Parthenotes, a falsely ethical alternative
Human parthenogenetic stem cells are issued from parthenogenesis . This process, which enables one to obtain a reproduction from a human egg by simple stimulation, without the intervention of a male gamete, exists naturally in plants, reptiles and insects, but not in mammals. We can, under certain conditions  of human oocyte stimulation, obtain a beginning of parthenogenetic development. Scientists are therefore now able to create, artificially, without any fertilization, human embryos. These embryos are, for the time being, not viable on the long term, but can be kept alive long enough to enable researchers to take samples of embryonic stem cells.
Researchers are exploiting this new source of stem cells, as it represents a less expensive and less regulated alternative to human embryos, left aside by companies invested in reproduction. What is more, parthenogenesis represents a much more stable, reliable and abundant source of embryonic stem cells than the few human embryos obtained under certain conditions. However, two interrogations remain:
- First, if the embryos produced by parthenogenesis in mammals do not develop beyond the stage of blastocyst , probably because of the lack of the father’s genetic imprint, it seems reasonable to suppose that the derived stem cells of these embryos are affected by serious epigenetic abnormalities, and that it would therefore be inconsiderate to administrate these cells or their derivation to patients.
- The second interrogation is an ethical one: Activated human oocytes who enter into parthenogenesis behave exactly like human embryos until their epigenetic unbalance hinders their development and prevents them from implanting in the mother’s uterus. The fact of calling them “parthenotes” does not change what they really are, on a fundamental, ontological point of view, i.e., human embryos the same as human embryos prepared via in vitro fertilization and who do not succeed in implanting themselves.
The position of the European Court of Justice
The European Court of Justice adjudicated after having received a request from the
biotechnology company International Stem Cell Corporation (ISC), which wanted to patent
its technology by using human eggs activated by parthenogenesis. In its ruling from
December 18th, 2014, the European Court of Justice judged that “an organism incapable of
developing into a human being is not constitutive of a human embryo in the sense of the
directive on judicial protection concerning biotechnological inventions. From there, the use
of such an organism for industrial or commercial means can, in principle, be patented”. The
European Court of Justice thus differentiates the cases in which the egg activated by
parthenogenesis has the intrinsic ability of developing into a human being (related to a human
embryo and not patentable), and the cases in which the egg that has been activated does not
have this ability (not related to a human embryo and therefore potentially patentable).

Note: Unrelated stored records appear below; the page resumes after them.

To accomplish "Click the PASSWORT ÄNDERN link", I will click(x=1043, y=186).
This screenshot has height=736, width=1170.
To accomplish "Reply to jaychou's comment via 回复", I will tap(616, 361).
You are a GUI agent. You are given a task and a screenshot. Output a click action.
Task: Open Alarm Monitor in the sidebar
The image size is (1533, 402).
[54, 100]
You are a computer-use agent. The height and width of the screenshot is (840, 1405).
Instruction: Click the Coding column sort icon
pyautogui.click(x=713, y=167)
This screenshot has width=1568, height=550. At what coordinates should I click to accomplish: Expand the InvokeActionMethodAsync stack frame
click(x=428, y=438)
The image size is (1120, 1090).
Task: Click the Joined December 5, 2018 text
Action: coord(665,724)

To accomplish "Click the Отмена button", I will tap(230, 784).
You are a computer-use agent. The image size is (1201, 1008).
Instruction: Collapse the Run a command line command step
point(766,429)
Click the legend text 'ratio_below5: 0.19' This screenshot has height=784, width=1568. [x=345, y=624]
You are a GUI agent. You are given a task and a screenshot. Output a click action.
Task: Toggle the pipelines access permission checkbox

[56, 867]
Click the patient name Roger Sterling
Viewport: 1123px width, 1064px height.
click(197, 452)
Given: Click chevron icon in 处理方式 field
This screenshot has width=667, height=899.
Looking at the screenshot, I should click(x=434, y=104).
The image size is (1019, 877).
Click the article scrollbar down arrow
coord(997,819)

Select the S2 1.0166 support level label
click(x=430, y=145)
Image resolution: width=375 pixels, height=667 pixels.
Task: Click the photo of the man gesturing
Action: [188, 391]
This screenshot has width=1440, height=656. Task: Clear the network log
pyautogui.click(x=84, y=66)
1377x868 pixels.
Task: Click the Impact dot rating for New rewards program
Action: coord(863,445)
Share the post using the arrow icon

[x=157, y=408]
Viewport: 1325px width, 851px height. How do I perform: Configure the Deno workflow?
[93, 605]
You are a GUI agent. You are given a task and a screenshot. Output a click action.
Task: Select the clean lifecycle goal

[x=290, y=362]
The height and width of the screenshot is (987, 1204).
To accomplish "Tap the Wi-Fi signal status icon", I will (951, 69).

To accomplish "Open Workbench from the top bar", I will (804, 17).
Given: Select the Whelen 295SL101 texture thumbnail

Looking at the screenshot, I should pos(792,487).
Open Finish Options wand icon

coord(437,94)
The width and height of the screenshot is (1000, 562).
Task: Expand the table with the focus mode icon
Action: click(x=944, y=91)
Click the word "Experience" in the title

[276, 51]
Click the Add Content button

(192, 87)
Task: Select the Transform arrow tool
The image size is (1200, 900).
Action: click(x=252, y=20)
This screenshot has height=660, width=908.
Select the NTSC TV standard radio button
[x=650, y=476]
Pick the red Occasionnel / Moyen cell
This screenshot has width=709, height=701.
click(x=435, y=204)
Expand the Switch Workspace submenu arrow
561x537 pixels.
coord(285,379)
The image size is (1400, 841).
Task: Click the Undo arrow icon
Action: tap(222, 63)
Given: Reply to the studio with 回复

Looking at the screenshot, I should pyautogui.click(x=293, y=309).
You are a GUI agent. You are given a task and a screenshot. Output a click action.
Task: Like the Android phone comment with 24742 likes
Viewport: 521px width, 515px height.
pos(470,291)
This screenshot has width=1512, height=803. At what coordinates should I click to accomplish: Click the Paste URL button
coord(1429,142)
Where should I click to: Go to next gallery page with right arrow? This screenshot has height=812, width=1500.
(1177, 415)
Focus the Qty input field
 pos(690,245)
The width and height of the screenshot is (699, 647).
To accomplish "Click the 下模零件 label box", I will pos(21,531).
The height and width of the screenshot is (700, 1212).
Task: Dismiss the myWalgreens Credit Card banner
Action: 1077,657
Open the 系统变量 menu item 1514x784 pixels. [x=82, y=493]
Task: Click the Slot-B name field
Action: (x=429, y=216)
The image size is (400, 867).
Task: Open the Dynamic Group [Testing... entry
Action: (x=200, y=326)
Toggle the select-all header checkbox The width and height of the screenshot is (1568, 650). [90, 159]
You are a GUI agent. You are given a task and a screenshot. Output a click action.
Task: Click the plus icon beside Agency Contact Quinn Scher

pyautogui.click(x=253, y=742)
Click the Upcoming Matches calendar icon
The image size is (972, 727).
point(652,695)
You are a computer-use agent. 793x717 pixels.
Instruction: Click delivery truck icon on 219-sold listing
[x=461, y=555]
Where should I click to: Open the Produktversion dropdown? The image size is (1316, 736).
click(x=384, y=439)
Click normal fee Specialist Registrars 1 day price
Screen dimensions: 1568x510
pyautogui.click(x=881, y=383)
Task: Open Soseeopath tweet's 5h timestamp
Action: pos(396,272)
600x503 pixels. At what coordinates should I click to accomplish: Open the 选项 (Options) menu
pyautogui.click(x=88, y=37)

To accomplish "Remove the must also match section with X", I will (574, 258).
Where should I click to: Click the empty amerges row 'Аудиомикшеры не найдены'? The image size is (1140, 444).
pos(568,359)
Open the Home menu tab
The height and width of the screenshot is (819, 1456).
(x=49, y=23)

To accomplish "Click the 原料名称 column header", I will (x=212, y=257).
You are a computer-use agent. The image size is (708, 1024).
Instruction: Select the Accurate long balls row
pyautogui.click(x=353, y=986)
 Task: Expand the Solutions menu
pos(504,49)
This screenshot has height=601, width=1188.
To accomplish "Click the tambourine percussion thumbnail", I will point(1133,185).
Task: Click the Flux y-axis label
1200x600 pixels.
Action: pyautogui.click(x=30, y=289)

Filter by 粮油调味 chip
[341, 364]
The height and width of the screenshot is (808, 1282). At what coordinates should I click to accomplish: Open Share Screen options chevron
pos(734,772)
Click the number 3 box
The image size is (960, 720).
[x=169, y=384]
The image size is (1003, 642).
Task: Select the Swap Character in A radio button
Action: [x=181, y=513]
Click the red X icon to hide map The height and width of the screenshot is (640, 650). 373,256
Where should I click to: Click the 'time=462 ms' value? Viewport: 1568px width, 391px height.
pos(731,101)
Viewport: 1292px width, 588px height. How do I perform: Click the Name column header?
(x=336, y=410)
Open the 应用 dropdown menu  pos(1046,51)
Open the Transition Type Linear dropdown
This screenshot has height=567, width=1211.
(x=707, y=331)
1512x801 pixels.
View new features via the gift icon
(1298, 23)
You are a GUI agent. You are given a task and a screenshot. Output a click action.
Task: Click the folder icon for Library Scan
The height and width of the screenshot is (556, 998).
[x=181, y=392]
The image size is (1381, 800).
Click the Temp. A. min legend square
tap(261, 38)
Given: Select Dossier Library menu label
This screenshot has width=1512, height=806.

However, in its Brüstle v. Greenpeace ruling of October 18th, 2011, the European Court of Justice considered that the notion of “human embryo” included non-fertilized human eggs induced to divide and develop through parthenogenesis.
Besides, even if one contested the title of human being that is given to embryos that are the result of parthenogenesis, because of their limited future, prudence requires one to treat them as if they were fully embryonic. The precautionary principle, largely claimed and used in fields far less fundamental must, at least, be applied when the notion of the human being and its definition is at stake.
 Stem cells portal, 21.12.2015.
 From the Greek « virgin birth », natural process by which a new embryo can develop from a non-fertilized egg.
. Chemical or electrical means.
 Stage of development of the embryo, between 5 and 6 days after fertilization. This stage is that of the implantation in the mother’s uterus.